Weverton Rocha (PDT/MA) e Tasso Jereissati (PSDB/CE)
A candidatura do cearense Tasso Jereissati (PSDB/CE) à Presidência do Senado seque agregando apoios entre os senadores de todas as vertentes. Fatos externos também têm ajudado a impulsar o nome do tucano, como a decisão do ministro Edson Fachin, relator de processos da Lava-Jato no Supremo Tribunal Federal (STF), que homologou a delação premiada de Jorge Luz, lobista ligado ao MDB, que atinge o senador Renan Calheiros (MDB-AL).
Renam, que já presidiu a Casa em três ocasiões, conhece como poucos o ambiente senatorial, fato que o torna um candidato difícil de ser batido.
O que não quer dizer que o emedebista seja imbatível. Longe disso, os últimos eventos que marcam a disputa interna no Senado são amplamente favoráveis ao senador do PSDB que tem se articulado para disputar o cargo, inclusive, com interlocução de setores da oposição e com representantes do presidente Jair Bolsonaro (PSL).

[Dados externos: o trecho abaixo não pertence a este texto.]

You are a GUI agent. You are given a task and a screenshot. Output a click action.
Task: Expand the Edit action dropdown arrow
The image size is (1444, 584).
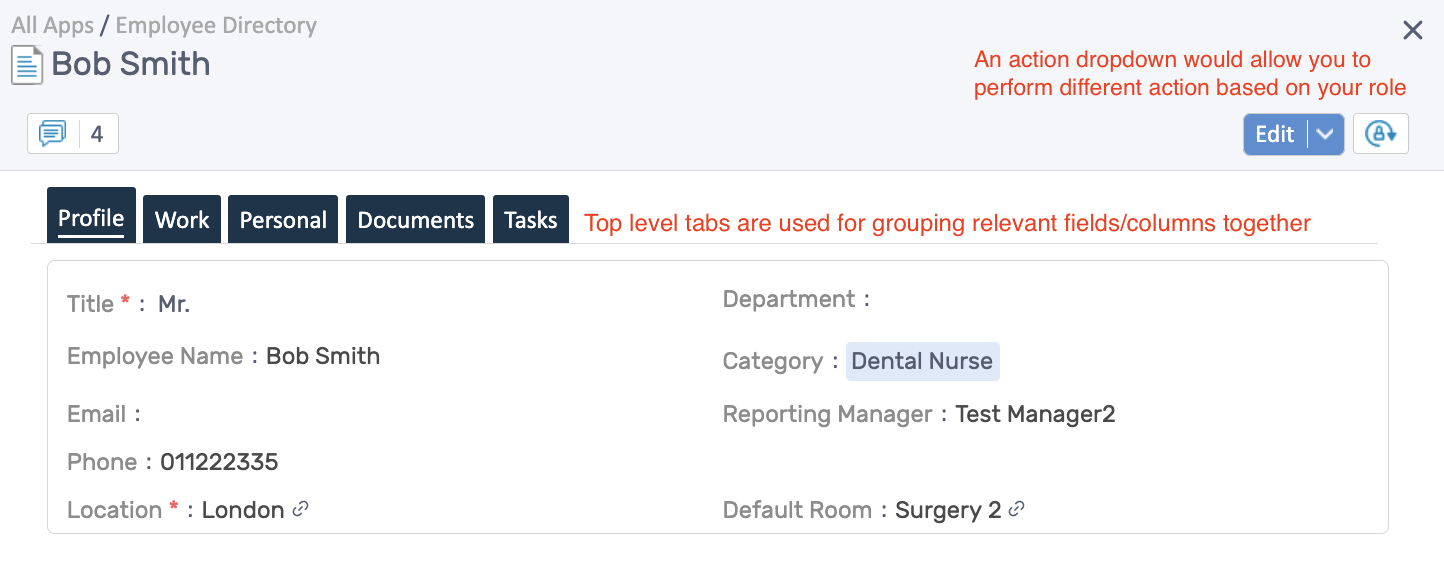pos(1325,135)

Nesta terça-feira (01), o tucano recebeu acenos do candidato derrotado a presidente pelo PDT, Ciro Gomes, que durante cerimônia de posse do governador do Ceará, Camilo Santana (PT), na Assembleia Legislativa, perguntado sobre o que achava de Tasso ser o próximo presidente, disse que "é bom para o Senado, o Brasil e o Ceará".
Articuladores da campanha de Tasso contabilizam que o “Galeguim” larga na disputa com 21 a 23 votos. Dentro do total de 81 parlamentares na Casa, o número ainda é baixo, especialmente contra um veterano do Congresso como Renan Calheiros – que conhece as fraquezas do Casa. Porém, as chances de Tasso são reais e cresce nitidamente a cada dia, na avaliação de observadores acostumados a cobrir o ambiente senatorial.
PDT ainda indefinido
Inquirido por este redator durante o programa ‘Ponto e Vírgula’ da Difusora FM, o senador eleito Weverton Rocha (PDT/MA) revelou que o PDT ainda não discutiu a questão, e que somente o fará em reunião interna marcada para o próximo dia 12 vindouro, em Brasília, quando os pedetistas fecharão questão sobre a eleição da Mesa Diretora do Senado, bem como suas participações nas principais comissões temáticas da Casa.
Weverton, entretanto, adiantou que ele e a também senadora eleita Eliziane Gama (PPS/MA) votarão unidos, e após avaliarem com o governador Flávio Dino (PCdoB) qual a melhor caminho para os interesses do Maranhão.